Sure. Doug, happy, happy to do so. Yeah, so this is for everyone's benefit in reference to our other program, which is our antibody RZ358 and the partial clinical holds that we have in the U.S. on that program. We continue to collect what we think to be very compelling data, both in vivo and in vitro, that demonstrate that the particular injury that is occurring in the Sprague Dawley rat is specific likely to that rat. So all of the work that we've done over the last year now, looking at liver cells, looking at CD-1 mouse studies where they were super pharmacologically dosed, and we didn't see any findings.
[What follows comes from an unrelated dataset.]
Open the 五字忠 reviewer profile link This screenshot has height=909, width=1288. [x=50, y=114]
And now we've just completed the dosing of the Brown Norway rat, very common rat that we see running around all over the US, and there are no findings as well. So that's pretty compelling, really bookending what we've done. And so we will be rounding out that package for submission to the agency this summer of a complete response, looking for liberalization of those partial clinical holds. We think it's a compelling package with all that we've done, and look forward to that, and we will all see and learn through the course of the summer, how that progresses.
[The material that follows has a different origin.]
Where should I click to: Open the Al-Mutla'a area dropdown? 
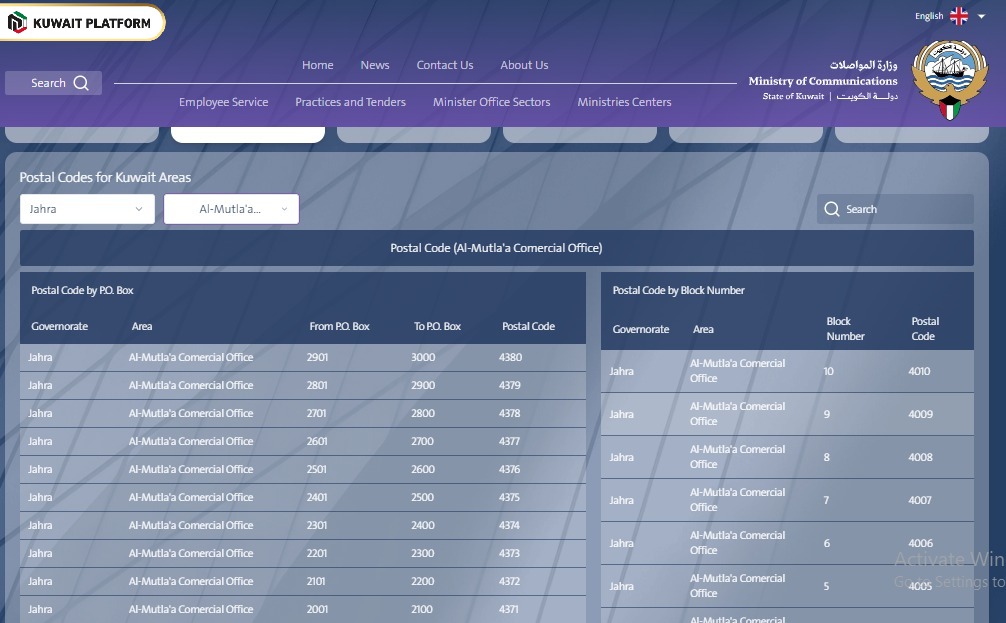[x=231, y=209]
Okay, great. Congrats on all the progress with 358 and 402.
Thank you.
The next question is from Jason Butler with Citizens JMP. Please go ahead.
Hi, thanks for taking the questions. The first one, just on the CST change after the end of treatment. Any more thoughts on the, you know, why the 200 milligram cohort seem to continue to trend down, whereas 50 milligram was rebounding? Do you think there's a threshold effect or a dose effect there? Yeah, and then I have a follow-up.
Yeah. Hi, Jason. I don't know that we can draw too many conclusions there. T hat there may not be, you know, true differences between the groups. I think that in all groups, the trajectory was downward at week 12. The PK, you know, the half-life of the drug is at least a day, so there are likely some sustained exposure effects. And then biologically, I think it's plausible based on the mechanism of action, it's not just fluid reduction, there's also likely anti-inflammatory effects here. At least there's plausibility for a sustained biologic effect. So differences between the groups, I wouldn't read too much into, other than what I commented before regarding, you know, group sizes and group differences that are somewhat inherent to, you know, relatively small phase II studies.
Got it. And then obviously, I understand it's early to ask this question, but when you think about, you know, long-term treatment paradigms, when a physician would think about potentially adding anti-VEGF, is this where you would maybe discontinue 402, or is this a scenario where you would continue to use both anti-VEGF and 402 in combination, given the different mechanisms?
Yeah, that's exactly what we're looking forward to. So to move away from this sort of monotherapy approach to diabetic macular edema, so that I have in my hands a couple of different options. And, you know, as I said, once it's there, once you give it to us, we'll use it in many different ways. We'll use it as a standalone therapy and then switch to anti-VEGF therapy for the patients that are more severe. We will use it as a combination therapy. We might use it as start with anti-VEGF and then see if you can get them stable and then switch them over to this.
So there's only so many things you can do in a clinical trial, but once it's available in the world, you know, then we'll really be able to learn from our experiences on how to use this drug. And then again, what I really hope for this is that it keeps me out of the injection stage of treatment altogether. So, from what we're seeing here, it's gonna keep a good proportion of those patients from ever needing to progress to have to consider the anti-VEGF.